When asked about his team’s porous run defense Sunday night, London pointed to several statistics that would seem to indicate the Cavaliers have improved on the defensive side of the ball from last season.

“We’re 27th in the country right now in total defense, and that’s a vast improvement over where we were before,” London said. “I think one of the biggest things is stopping teams from scoring. I think we’re 45th right now. If you keep the points down, then whether they’re (running) the ball for success or passing the ball for success, if you keep the points down then there’s something that you’re doing right.”

In terms of Virginia’s current national rankings, what London said is true. But in terms of the frequency with which the Cavaliers are giving up points, the national rankings don’t tell the full story.

In the first three games of the 2010 season, Virginia gave up 37 points. Through the first three games of this season, Virginia has given up 62 points. Granted, two of the Cavaliers’ first three opponents last season were FCS teams, so let’s take non-conference games out of the equation. Last season, opposing ACC offenses needed an average of 15.57 snaps to score a touchdown against Virginia.

On Saturday, North Carolina needed an average of 16 snaps to score a touchdown against Virginia.

Technically, that’s improvement. But I’m guessing London and Defensive Coordinator Jim Reid were hoping the defense would take a longer stride forward than that.

“There was about four or five plays (Saturday), two that broke up the middle, that was just a guy falls down, the linebacker doesn’t get him, and they break a long run,” London said. “Those are the type of things that really get you. … So four or five plays, those long runs, if we’re in the right position, then we do a pretty good job.”

One of Reid’s points of emphasis entering the season was limiting the number of plays in which a Cavaliers’ opponent gained 10 or more rushing yards. That happened on 67 plays last season. Through three games this fall, Virginia has allowed 16 such rushing gains, which puts the Cavaliers on pace to allow 64 on the season. Again, that would be improvement. But only of the marginal variety.

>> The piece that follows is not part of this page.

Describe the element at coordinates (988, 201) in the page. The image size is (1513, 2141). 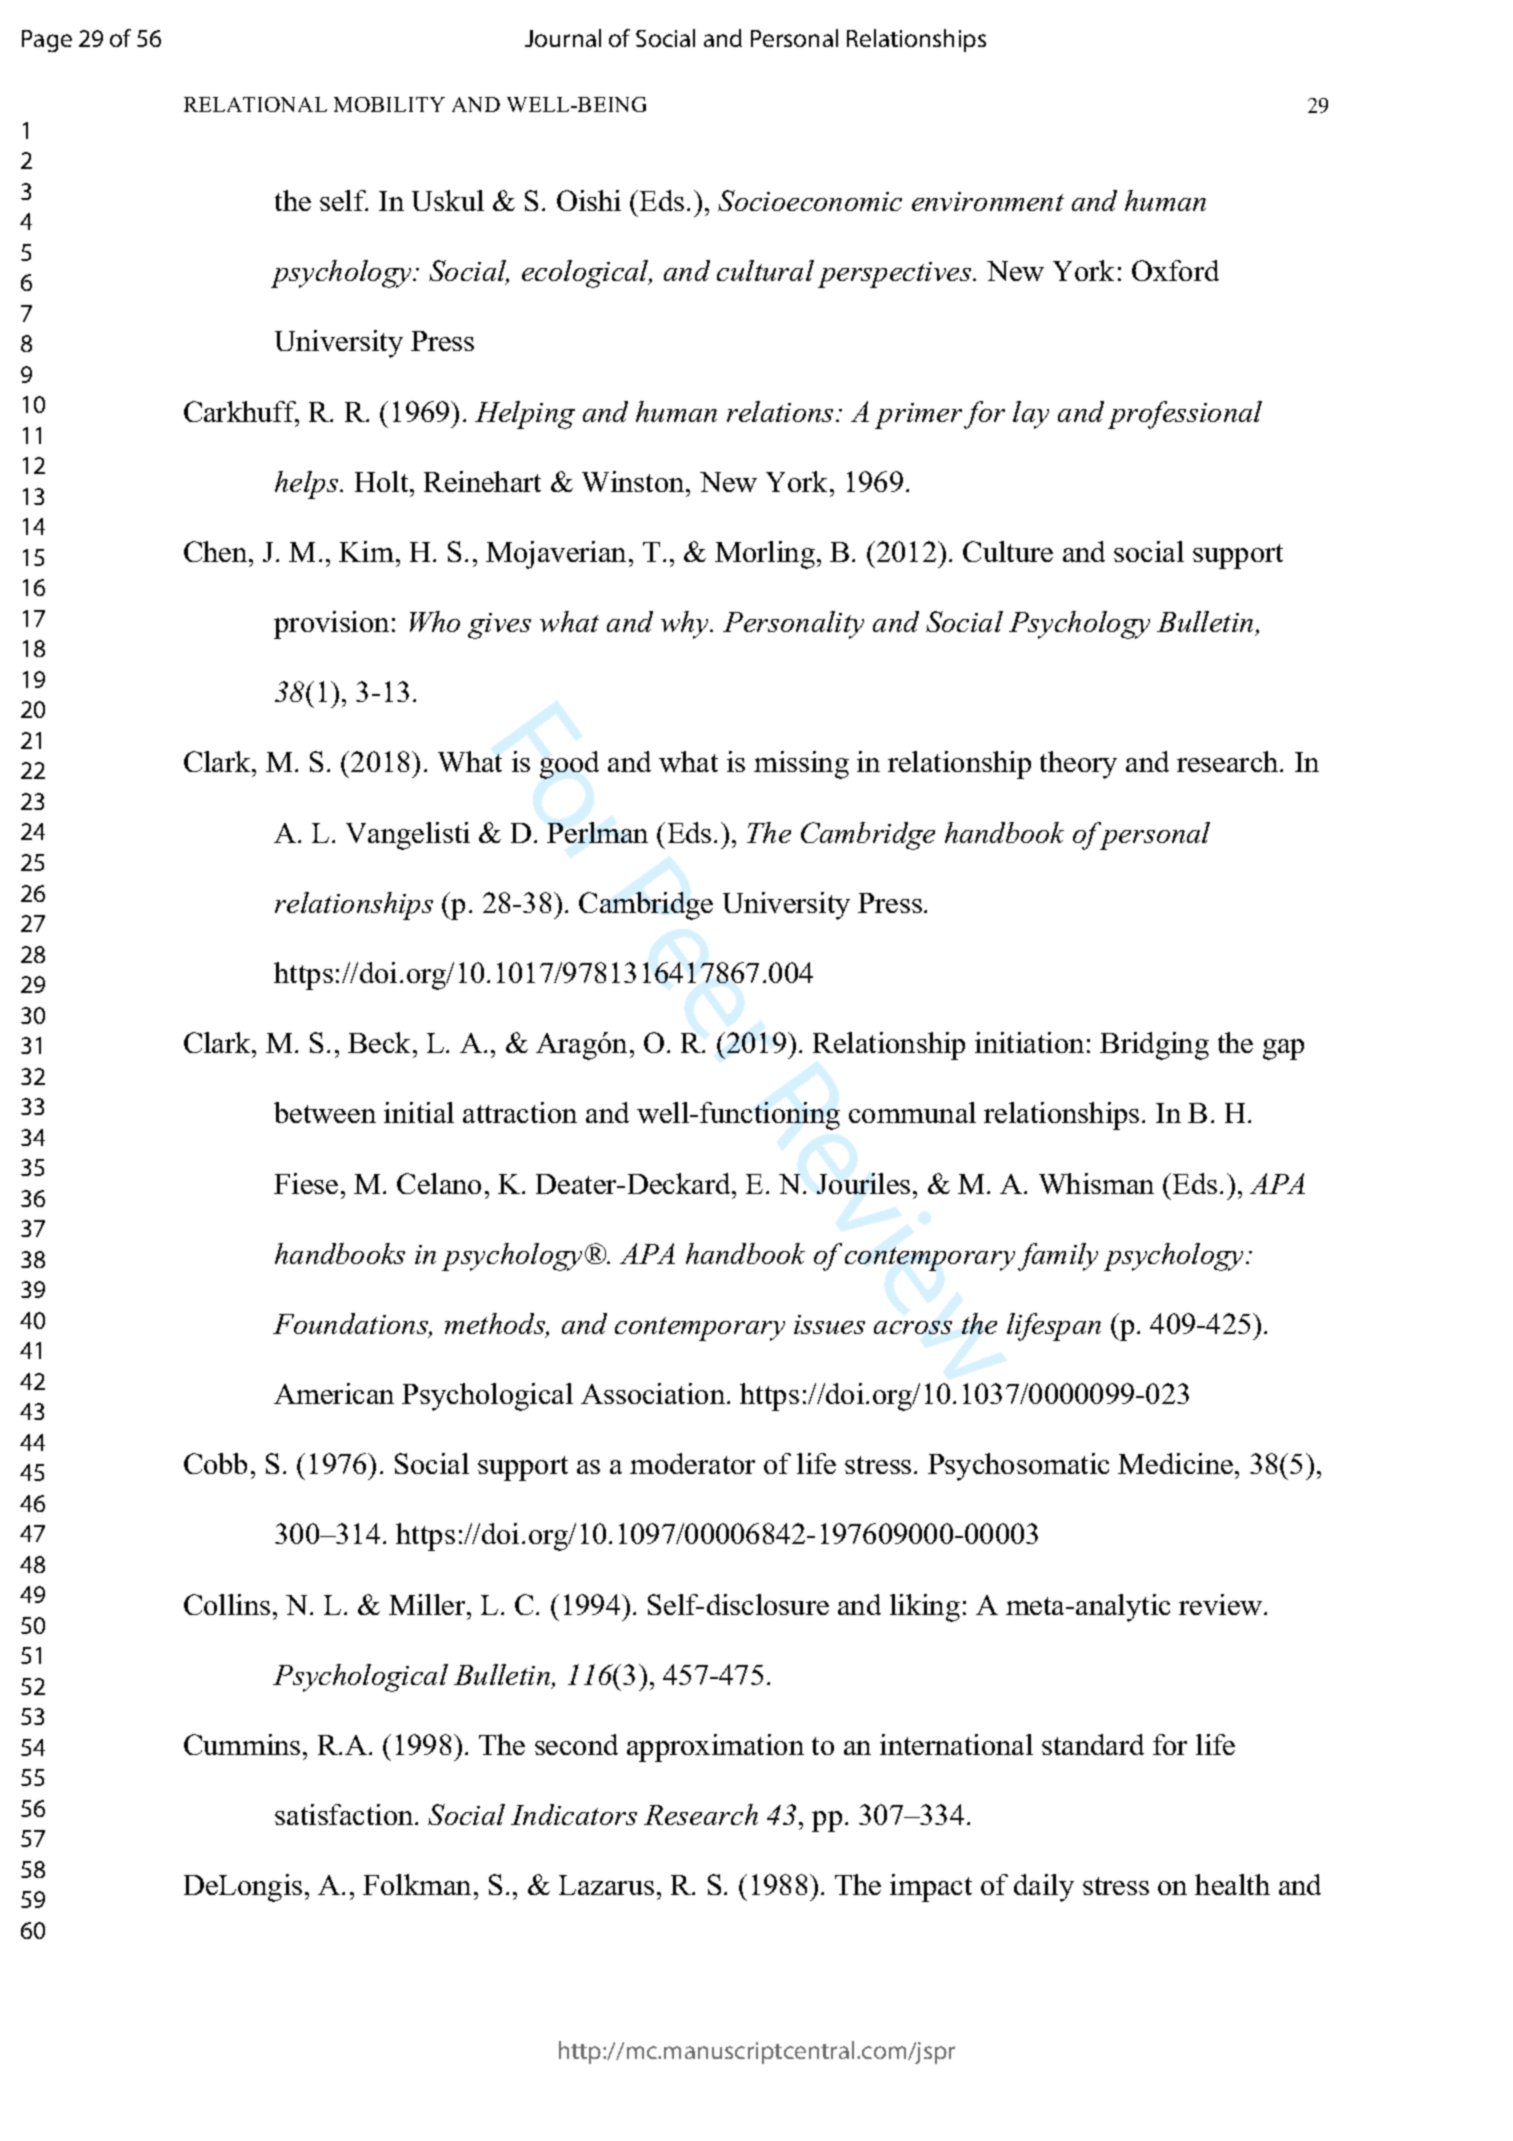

North Carolina rushed for 10 or more yards in a single play nine times Saturday.

“It was just inconsistent,” Reid said after the game of the defense’s performance. “One series went really, really well, and the other series we struggled.”

Here’s a rundown of how the Cavaliers fared against North Carolina, based on some of the goals Reid has said they try to meet each game:

Rushing yards allowed

Goal – 105 or less

North Carolina – 222

Passing yards allowed

Goal – 225 or less

North Carolina – 179

To tal yards allowed

Goal – 330 or less

North Carolina – 401

Three-and-outs for ced

Goal – at least 3

North Carolina – 3

Virginia played Saturday without fifth-year senior free safety Corey Mosley, who was out due to what London described as a “lower leg injury.” Sophomore Rijo Walker started in Mosley’s place and played, according to London, about 45 snaps. He finished with six tackles. True freshman Anthony Harris also got extended playing time in Mosley’s absence. Harris recorded three tackles.

While the Cavaliers’ secondary held up fairly decently against the pass against the Tar Heels, it did prove susceptible to being beat on play-actions. Part of that can be attributed to the youth in the secondary (aside from Walker and Harris, true freshman Demetrious Nicholson starts at one cornerback spot).

Part of that can be attributed to a poor run defense that forced members of the secondary to pay more attention to the Tar Heels tailbacks scurrying out of the backfield than they otherwise might have.

And part of that can be attributed to a pass rush that has not developed as quickly as London and Reid would have preferred. Virginia tallied one sack Saturday, and it came late in the fourth quarter while trailing by 11.

The Cavaliers forced one turnover (when they forced North Carolina quarterback Bryn Renner to fumble), and it came early in the fourth quarter while trailing by 18.

Renner had tormented Virginia early on with his dashes out of the pocket. In fact, he led the Tar Heels at halftime with 23 yards on three carries.

“We did make (Renner) step up in the pocket, and we’ve got to do a better job of having the inside guys make sure that there’s nobody stepping up and running,” London said Saturday after the game. “At halftime, (Renner) was their leading rusher and you can’t have that, particularly when it’s totally avoidable.”